To go on, politics may play the same disruptive role as professionals harnessed as administrators. Administrators detect and quickly resent a Union or American Legion official placed in a role which can disrupt the official power structure, just as if a pharmacist were appointed, or a nurse practitioner, or even an eminent neurosurgeon.

Finally, some new title should be applied to the type of corruption which is seen when union officials get their way in disrupting the day to day business of a health system. Quite recently, I was forced to hear the Director of local city Veterans Affairs say to an open meeting of strangers that he was totally and permanently disabled with a service-connected disability, and also working full time for $50,000 a year. Furthermore, he had recently declined an offer to work at a higher government level, at $200,000 a year -- plus, of course, his 100% permanent disability payments. There is more than a small chance he was making some exaggerated boasts, but even so, it is appalling to hear such indiscrete remarks being offered, without the slightest sign that he recognized the revulsion such remarks made on his audience. It seemed obvious to all of us that he heard such remarks so constantly, that he regarded such politics (new word needed) as reflecting a normal, legal and desirable state of affairs. If Obamacare contemplates anything approaching what seems to be the normal attitudes prevailing in the VA, it really will not matter much what is written in its regulations. In defense of the VA, a more compassionate history may reveal a plausible explanation.

It is my view that Congress is more responsible than they themselves realize, and the problem is worse than we think. Things have been trending in the present direction for fifty years, but the adoption of the DRG system of hospital payments came along in the 1980s. It was a brilliant rationing system, but it did not work well in Psychiatry, where the diagnosis has little correspondence to the cost. After a few convulsive experiments, Psychiatric hospitals were offered a payment system so unsuitable they could not exist with it. One by one, inpatient psychiatry disappeared no matter what the patient's finances were, and there is really only the Veterans System left. The situation was so egregious that admission officers simply ignored any rules which prevented admission of a case which clearly needed it. The distinction between service-connected and non-service-connected was most readily shoved aside, since humanitarian and medical urgency so clearly over-rode the rules.
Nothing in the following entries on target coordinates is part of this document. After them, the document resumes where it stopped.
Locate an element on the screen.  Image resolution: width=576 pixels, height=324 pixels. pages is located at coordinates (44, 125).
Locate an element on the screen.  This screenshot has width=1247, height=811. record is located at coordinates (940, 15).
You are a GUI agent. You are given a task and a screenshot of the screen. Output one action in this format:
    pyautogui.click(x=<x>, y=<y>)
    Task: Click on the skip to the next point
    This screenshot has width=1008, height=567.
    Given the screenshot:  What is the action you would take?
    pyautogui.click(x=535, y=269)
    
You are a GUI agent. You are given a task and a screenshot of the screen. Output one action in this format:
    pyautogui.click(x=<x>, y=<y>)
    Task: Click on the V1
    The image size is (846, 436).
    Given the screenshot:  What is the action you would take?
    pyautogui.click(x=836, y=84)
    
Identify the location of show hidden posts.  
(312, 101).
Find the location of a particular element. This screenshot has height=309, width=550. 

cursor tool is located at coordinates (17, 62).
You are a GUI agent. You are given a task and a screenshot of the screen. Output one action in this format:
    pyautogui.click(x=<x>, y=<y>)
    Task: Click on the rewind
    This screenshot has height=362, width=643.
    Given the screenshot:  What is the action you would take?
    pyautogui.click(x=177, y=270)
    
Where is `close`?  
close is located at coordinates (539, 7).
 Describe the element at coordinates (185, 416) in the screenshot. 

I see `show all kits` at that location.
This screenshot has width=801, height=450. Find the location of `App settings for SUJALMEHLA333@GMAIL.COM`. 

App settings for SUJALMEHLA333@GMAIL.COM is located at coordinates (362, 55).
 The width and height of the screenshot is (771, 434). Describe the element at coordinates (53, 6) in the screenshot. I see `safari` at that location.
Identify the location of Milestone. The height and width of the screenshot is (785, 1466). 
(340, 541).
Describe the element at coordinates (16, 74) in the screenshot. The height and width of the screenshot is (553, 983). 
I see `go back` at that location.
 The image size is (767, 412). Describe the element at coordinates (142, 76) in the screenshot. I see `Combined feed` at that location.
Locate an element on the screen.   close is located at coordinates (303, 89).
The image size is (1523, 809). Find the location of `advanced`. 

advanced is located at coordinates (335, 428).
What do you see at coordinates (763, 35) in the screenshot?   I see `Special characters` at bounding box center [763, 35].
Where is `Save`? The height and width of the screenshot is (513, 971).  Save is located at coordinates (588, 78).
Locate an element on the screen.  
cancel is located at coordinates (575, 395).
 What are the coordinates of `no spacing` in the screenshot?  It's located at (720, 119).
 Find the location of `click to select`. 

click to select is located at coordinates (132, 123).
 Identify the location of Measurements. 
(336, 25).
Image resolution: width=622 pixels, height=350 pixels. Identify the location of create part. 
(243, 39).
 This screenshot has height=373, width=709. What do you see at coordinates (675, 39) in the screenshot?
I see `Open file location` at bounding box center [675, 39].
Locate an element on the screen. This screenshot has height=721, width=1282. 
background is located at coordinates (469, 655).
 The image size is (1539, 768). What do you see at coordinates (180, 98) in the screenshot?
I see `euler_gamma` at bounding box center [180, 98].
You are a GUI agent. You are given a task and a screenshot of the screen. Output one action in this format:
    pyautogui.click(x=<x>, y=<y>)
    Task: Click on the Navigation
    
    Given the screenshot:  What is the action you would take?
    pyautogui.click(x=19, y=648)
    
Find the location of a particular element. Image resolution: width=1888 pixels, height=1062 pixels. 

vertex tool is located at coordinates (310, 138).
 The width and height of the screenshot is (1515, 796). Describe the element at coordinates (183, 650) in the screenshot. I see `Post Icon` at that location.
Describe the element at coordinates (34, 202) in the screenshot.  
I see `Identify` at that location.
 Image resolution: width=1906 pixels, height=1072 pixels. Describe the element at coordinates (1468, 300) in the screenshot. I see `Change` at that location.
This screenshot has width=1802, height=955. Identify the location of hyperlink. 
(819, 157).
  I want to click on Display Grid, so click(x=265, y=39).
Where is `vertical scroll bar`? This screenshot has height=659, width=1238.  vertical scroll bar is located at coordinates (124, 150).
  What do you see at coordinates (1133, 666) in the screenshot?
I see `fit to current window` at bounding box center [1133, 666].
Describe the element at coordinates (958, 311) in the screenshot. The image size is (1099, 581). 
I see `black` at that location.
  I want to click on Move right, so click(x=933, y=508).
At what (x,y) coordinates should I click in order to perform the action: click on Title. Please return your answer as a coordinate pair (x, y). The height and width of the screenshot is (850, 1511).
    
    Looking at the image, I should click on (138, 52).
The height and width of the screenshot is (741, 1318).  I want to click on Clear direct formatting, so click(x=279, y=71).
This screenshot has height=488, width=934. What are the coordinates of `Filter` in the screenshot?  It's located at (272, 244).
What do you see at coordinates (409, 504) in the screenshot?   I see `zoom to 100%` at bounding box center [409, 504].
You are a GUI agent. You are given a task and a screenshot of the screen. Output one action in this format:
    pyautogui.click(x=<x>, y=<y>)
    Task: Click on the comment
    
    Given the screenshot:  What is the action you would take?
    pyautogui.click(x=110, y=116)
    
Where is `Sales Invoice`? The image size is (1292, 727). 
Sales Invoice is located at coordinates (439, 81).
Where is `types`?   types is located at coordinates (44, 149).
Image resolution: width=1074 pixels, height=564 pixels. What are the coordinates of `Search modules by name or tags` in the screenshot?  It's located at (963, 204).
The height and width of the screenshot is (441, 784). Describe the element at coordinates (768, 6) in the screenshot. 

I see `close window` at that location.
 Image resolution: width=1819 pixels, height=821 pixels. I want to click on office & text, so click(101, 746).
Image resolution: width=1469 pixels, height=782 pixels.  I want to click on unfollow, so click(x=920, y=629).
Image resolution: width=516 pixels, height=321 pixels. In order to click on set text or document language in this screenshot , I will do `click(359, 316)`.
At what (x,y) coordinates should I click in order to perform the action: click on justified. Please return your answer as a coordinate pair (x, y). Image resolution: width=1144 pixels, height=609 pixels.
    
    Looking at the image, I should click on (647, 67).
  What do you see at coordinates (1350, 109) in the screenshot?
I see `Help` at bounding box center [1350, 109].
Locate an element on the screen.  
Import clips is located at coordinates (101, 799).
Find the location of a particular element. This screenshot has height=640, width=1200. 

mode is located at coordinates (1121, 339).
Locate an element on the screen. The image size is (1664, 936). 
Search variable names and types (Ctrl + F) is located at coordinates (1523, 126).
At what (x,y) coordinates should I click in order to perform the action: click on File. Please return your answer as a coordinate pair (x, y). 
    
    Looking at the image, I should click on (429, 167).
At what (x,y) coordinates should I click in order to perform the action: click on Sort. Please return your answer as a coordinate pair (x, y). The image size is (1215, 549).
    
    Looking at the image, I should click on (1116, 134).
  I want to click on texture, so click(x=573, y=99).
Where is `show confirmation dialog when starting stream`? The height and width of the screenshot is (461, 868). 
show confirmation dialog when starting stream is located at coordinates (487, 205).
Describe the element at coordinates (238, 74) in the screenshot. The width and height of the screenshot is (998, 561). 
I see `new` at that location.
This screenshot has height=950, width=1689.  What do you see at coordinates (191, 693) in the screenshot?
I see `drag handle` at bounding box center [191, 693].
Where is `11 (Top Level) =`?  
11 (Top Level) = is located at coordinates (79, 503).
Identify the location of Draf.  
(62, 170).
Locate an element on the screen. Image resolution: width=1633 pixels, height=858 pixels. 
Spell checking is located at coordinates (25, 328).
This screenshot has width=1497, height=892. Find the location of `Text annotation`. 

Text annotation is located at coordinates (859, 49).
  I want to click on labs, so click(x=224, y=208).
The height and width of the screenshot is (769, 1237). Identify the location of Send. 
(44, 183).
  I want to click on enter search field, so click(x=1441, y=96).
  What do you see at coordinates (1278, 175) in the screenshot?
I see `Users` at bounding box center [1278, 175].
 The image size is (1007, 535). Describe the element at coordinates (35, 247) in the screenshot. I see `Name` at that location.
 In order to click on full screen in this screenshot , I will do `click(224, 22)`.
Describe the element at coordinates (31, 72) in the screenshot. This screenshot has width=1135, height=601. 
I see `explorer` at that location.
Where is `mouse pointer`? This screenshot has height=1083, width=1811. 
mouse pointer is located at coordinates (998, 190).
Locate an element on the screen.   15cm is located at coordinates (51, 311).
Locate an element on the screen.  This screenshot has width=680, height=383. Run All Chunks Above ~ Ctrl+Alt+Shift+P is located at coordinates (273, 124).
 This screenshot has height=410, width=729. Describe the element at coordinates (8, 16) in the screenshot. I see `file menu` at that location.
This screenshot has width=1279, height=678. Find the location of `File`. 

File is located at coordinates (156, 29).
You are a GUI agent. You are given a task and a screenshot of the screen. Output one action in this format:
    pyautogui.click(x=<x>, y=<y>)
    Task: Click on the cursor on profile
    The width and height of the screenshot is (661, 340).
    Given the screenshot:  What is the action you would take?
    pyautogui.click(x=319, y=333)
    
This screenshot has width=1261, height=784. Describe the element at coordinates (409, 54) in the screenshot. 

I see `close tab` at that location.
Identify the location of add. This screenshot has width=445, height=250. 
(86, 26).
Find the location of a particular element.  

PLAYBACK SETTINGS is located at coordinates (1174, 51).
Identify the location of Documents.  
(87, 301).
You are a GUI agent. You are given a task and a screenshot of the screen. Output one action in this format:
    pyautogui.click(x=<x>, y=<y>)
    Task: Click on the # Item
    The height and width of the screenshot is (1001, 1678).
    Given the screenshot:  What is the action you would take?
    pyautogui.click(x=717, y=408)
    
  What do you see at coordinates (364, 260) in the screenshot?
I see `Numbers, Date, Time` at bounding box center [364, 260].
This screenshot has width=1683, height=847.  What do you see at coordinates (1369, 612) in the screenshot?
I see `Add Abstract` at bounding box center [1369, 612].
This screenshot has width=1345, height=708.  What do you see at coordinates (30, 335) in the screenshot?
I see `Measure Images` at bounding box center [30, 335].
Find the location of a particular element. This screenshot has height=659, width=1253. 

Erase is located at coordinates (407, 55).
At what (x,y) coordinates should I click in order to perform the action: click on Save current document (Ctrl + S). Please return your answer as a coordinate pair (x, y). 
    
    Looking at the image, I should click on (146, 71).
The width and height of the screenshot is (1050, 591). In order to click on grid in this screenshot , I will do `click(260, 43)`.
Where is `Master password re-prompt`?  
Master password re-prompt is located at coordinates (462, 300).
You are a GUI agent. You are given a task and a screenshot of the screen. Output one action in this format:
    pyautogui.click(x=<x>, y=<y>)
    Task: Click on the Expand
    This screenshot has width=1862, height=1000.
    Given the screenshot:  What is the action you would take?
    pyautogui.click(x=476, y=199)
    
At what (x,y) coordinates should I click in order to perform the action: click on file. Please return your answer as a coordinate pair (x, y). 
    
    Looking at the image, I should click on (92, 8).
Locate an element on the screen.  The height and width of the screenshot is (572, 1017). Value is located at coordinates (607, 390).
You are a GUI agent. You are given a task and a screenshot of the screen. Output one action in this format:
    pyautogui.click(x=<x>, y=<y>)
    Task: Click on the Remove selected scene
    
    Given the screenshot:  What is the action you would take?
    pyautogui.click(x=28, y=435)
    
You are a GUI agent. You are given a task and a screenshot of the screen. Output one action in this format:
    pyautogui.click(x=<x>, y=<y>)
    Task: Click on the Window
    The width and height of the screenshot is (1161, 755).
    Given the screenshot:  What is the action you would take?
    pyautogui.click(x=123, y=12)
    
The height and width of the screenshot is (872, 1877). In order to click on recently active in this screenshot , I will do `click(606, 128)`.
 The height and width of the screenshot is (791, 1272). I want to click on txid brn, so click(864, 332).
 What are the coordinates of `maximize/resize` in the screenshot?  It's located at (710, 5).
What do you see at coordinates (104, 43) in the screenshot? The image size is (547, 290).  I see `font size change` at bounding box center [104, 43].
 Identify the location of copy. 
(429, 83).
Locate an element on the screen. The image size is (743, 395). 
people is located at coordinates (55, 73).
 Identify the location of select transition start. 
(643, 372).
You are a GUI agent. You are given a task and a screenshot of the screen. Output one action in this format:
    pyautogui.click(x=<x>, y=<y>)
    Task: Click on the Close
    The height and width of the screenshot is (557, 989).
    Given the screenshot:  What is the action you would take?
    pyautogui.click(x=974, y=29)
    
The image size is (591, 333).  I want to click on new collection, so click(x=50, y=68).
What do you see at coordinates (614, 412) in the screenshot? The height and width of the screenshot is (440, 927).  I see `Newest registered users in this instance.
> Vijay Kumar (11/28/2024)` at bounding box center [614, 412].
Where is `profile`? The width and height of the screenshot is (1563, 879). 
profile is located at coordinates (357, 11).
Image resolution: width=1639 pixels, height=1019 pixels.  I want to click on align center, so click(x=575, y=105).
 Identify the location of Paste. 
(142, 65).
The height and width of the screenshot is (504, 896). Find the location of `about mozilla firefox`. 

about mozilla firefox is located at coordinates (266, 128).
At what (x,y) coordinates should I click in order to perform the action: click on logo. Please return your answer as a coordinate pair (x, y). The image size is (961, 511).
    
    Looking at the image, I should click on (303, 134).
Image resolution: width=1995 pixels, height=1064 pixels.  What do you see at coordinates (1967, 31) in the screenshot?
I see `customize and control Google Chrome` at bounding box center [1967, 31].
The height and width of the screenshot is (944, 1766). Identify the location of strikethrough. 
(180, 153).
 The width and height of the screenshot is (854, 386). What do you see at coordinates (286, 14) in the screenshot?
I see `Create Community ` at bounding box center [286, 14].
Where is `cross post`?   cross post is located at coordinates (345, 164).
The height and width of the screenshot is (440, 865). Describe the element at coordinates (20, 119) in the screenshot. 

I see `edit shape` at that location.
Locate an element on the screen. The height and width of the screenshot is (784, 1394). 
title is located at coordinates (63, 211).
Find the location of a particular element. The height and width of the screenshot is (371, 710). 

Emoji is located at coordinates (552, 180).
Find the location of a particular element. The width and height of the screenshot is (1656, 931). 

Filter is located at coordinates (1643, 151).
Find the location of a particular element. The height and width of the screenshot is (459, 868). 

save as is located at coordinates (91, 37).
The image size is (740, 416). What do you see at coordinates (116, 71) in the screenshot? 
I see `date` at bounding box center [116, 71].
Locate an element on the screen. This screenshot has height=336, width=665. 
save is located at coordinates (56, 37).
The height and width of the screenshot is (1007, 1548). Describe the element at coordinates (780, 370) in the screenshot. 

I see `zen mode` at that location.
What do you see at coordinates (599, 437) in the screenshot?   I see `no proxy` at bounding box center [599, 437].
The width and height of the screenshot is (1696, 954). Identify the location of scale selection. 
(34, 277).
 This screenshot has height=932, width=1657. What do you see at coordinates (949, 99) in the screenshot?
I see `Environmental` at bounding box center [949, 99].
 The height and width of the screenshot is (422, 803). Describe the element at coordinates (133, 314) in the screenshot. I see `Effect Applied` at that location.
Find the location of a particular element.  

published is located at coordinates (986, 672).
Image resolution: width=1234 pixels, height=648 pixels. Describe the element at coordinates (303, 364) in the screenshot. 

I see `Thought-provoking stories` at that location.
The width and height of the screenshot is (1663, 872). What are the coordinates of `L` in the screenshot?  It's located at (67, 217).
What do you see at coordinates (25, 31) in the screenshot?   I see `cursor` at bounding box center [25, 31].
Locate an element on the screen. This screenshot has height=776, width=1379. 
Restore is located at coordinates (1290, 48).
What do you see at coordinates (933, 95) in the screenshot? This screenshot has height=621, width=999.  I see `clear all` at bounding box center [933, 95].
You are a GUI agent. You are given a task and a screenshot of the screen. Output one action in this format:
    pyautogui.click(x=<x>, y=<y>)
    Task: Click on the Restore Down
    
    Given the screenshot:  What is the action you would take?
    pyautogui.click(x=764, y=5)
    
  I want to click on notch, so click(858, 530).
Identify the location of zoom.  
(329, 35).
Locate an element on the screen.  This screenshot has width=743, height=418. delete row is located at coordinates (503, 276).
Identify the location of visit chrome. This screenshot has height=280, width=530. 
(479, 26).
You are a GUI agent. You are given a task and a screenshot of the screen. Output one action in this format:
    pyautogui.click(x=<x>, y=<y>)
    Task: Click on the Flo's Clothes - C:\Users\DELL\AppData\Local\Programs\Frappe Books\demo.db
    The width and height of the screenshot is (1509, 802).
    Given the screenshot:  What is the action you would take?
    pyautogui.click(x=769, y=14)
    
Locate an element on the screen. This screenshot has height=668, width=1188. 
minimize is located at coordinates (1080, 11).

After twenty years, the disregard for administrative admission rules spread out to almost every condition, and it is going to be very hard to put the genie back in the bottle, when so many involved participants never wanted such non-medical constraints, from the very beginning.

Building a network of modern buildings in every section of the country, running an organization dominated by unions and their counterpart the American Legion, within a system which most doctors in the country avoid if they can, the VA is a quiet disgrace, slouching along for half a century. The underfunding, the political favoritism, the squelching of pride and achievement and the waste, are all about what you would expect from a union-dominated or politically dominated system. But most disheartening is to watch reform efforts squelched. Under the leadership of Dr. Dan Blain, a system of Dean's Hospitals had been created to infuse the high standards of neighboring teaching hospitals into what seemed like systems similar toward medicine, reformed by the Flexner Report in 1914. For a few years, it seemed to be working, but in time the financial ethics of teaching hospitals seemed, not to raise the standards of the VA, but to be dragged toward imitating their behavior. The medical school doctors assigned to VA hospitals served out their time, then agitated to be transferred back to the teaching hospitals, with difficulties in replacing them with the same quality, slowing winning. When you begin to see elevator operators running the self-service elevators, you can be pretty sure the administrators have lost the battle. There are thank goodness, plenty of exceptions. But nobody seriously expects them to change things very much. If you like what you see at the VA, you are going to love Obamacare.